HDAC6 is a key molecule in aggresome formation. HDAC6 facilitates the transport of misfolded proteins by connecting microtubules and ubiquitinated proteins [27, 36]. The involvement of HDAC6 has been reported in various neurodegenerative diseases such as Huntington's disease , Parkinson's disease , and Alzheimer’s disease . In ALS, it was reported that deletion of Hdac6 ameliorates the disease progression in SOD1-ALS mice  and TDP-43 deficiency drastically reduces HDAC6 expression in cultured cells . Moreover, HDAC6 inhibition reversed axonal transports, which are defective in iPS-derived motor neurons from ALS patients with FUS mutation . These observations suggest the possibility that HDAC6 is also involved in the ALS pathology similar to other neurodegenerative diseases and that it may be a therapeutic target for ALS through restoring axonal transport. In addition to this, our results strengthen the possibility that inhibition of HDAC6 is a potential therapeutic target for ALS by providing a novel mechanism for preventing microtubule-dependent TDP-43 pathology. HDAC6 inhibition is probably effective for MRPs-linked inherited ALS and partially to sporadic ALS.

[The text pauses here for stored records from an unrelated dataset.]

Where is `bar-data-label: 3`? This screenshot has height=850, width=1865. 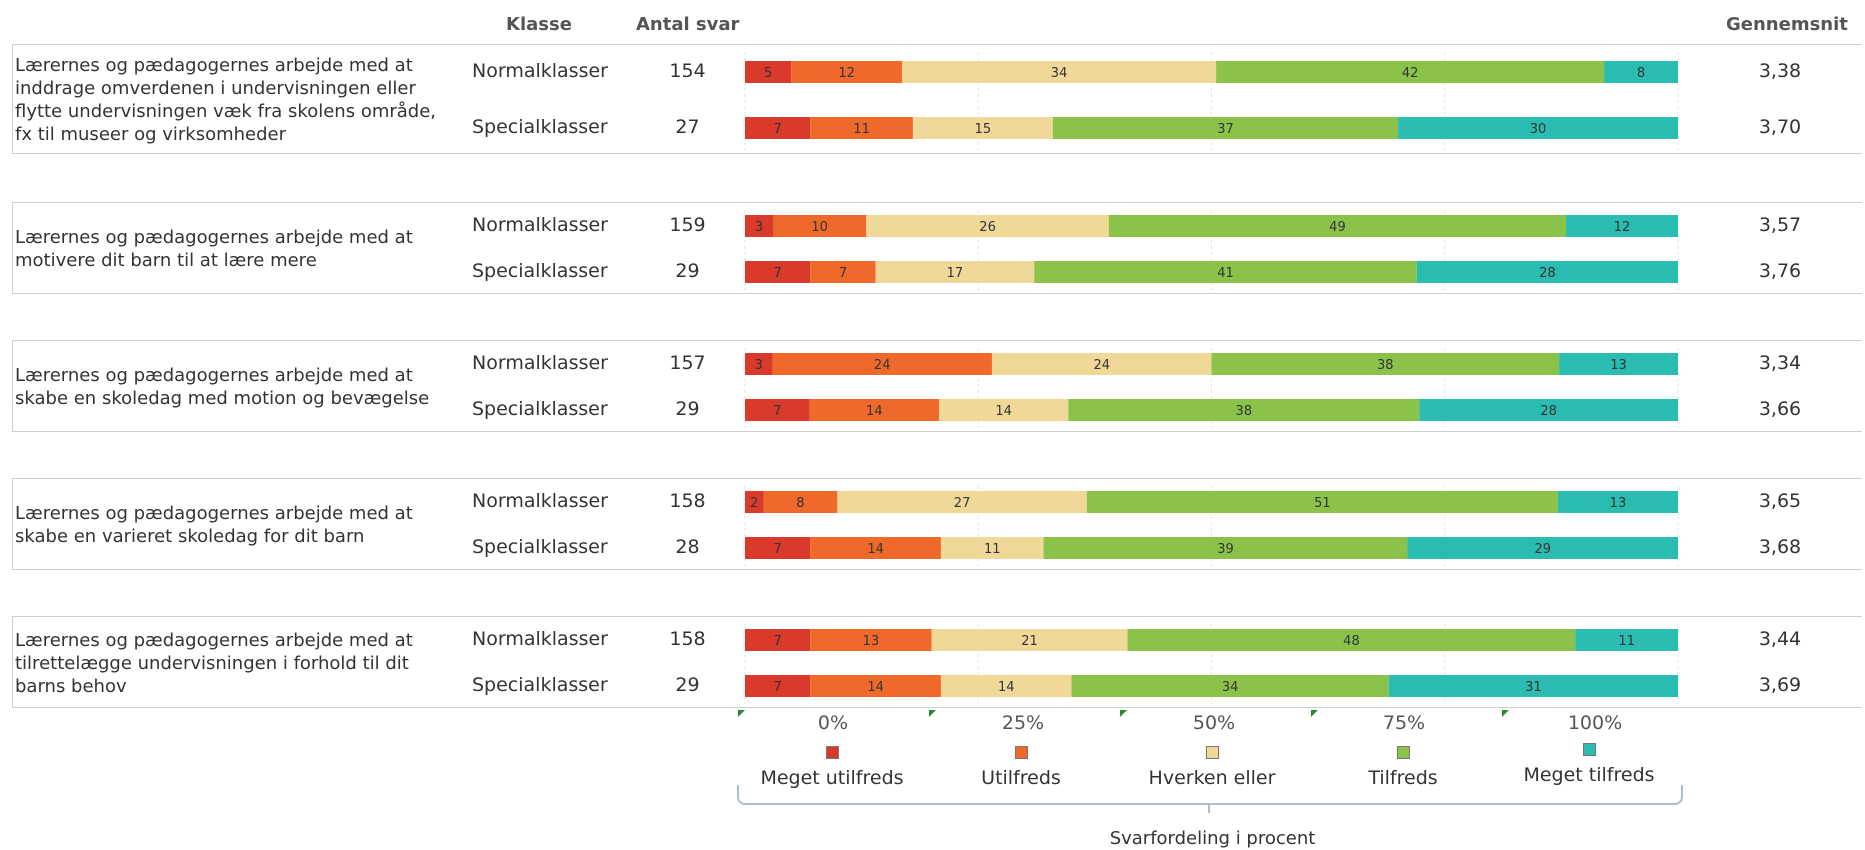
bar-data-label: 3 is located at coordinates (759, 228).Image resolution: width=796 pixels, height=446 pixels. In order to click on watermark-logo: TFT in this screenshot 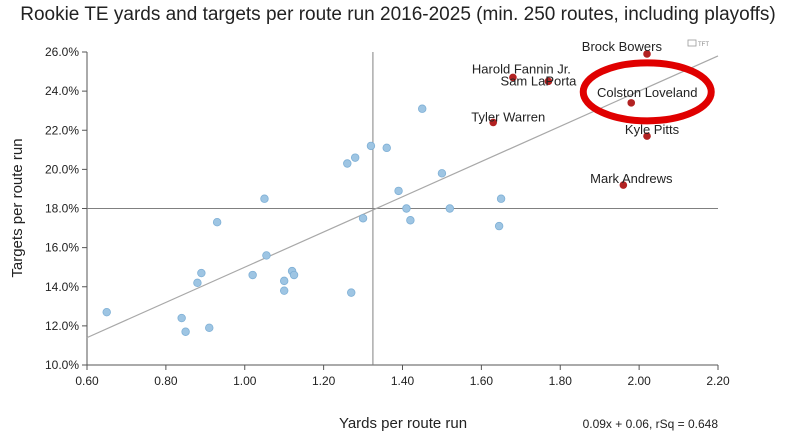, I will do `click(698, 44)`.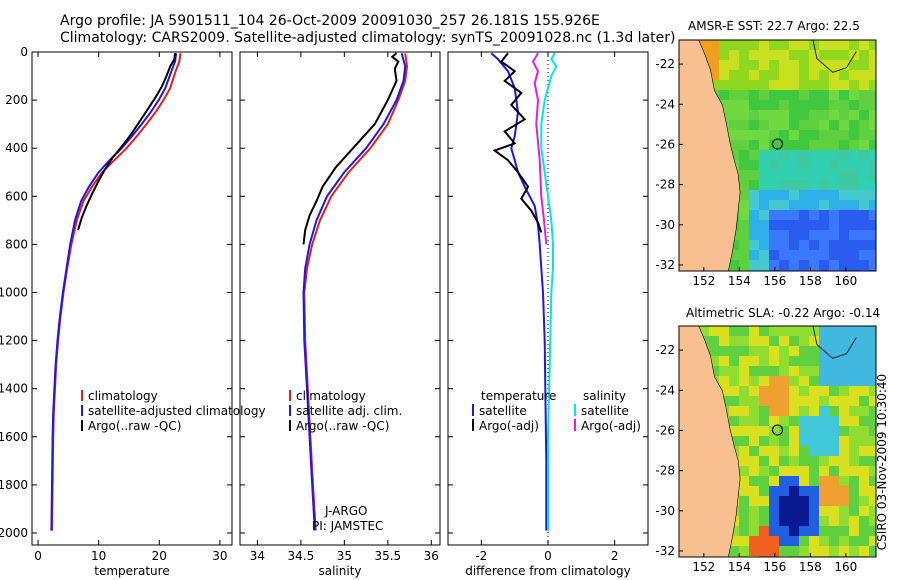  I want to click on sst-land, so click(710, 156).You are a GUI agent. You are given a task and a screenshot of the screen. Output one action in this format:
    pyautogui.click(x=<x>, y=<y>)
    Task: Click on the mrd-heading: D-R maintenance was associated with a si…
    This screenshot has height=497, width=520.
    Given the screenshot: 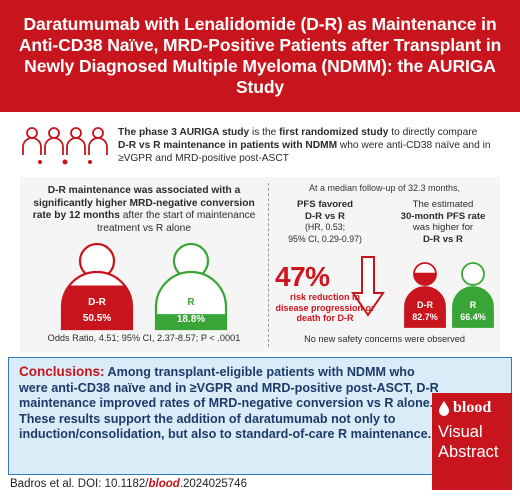 What is the action you would take?
    pyautogui.click(x=144, y=210)
    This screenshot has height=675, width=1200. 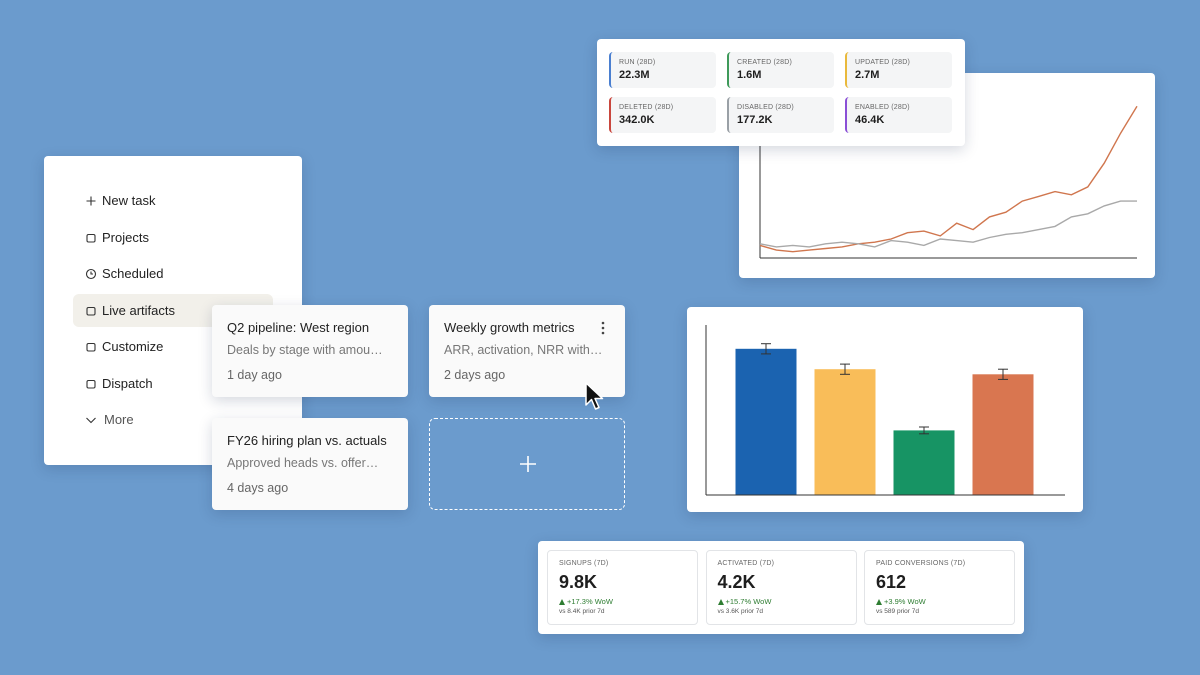 What do you see at coordinates (173, 384) in the screenshot?
I see `sidebar-item: Dispatch` at bounding box center [173, 384].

Since most of the ALS cases are sporadic, it is important to identify the mechanism responsible for TDP-43 aggregation in the sporadic ALS. Recent reports showed that cytoplasmic TDP-43 was sequestered into aggresome dependent on microtubules in fibroblasts derived from sporadic ALS patients . Consistent with the cited study, we found that TDP-43 was sequestered into aggregates of MRPs in N2a cells and approximately half of TDP-43 skein-like inclusions in sporadic ALS patients were co-localized with HDAC6, an aggresomal marker. Our results suggest that the HDAC6-dependent aggresome pathway may be involved in the formation of skein-like inclusion in ALS/FTLD. However, we also found that both HDAC6-positive and HDAC6-negative skein-like inclusions were observed in the same sporadic ALS patient, as shown in Table 2. In addition, the round and granular inclusions, which are not co-localized with HDAC6, were also found in the same sporadic ALS patient. These observations suggest that the mechanisms responsible for TDP-43 aggregation are different from each other among the remaining motor neurons in the one sporadic ALS patient and that the morphology of TDP-43 inclusions may reflect the corresponding intracellular mechanism. Further studies are needed to determine the mechanism responsible for each type of cytoplasmic TDP-43 aggregation in motor neurons.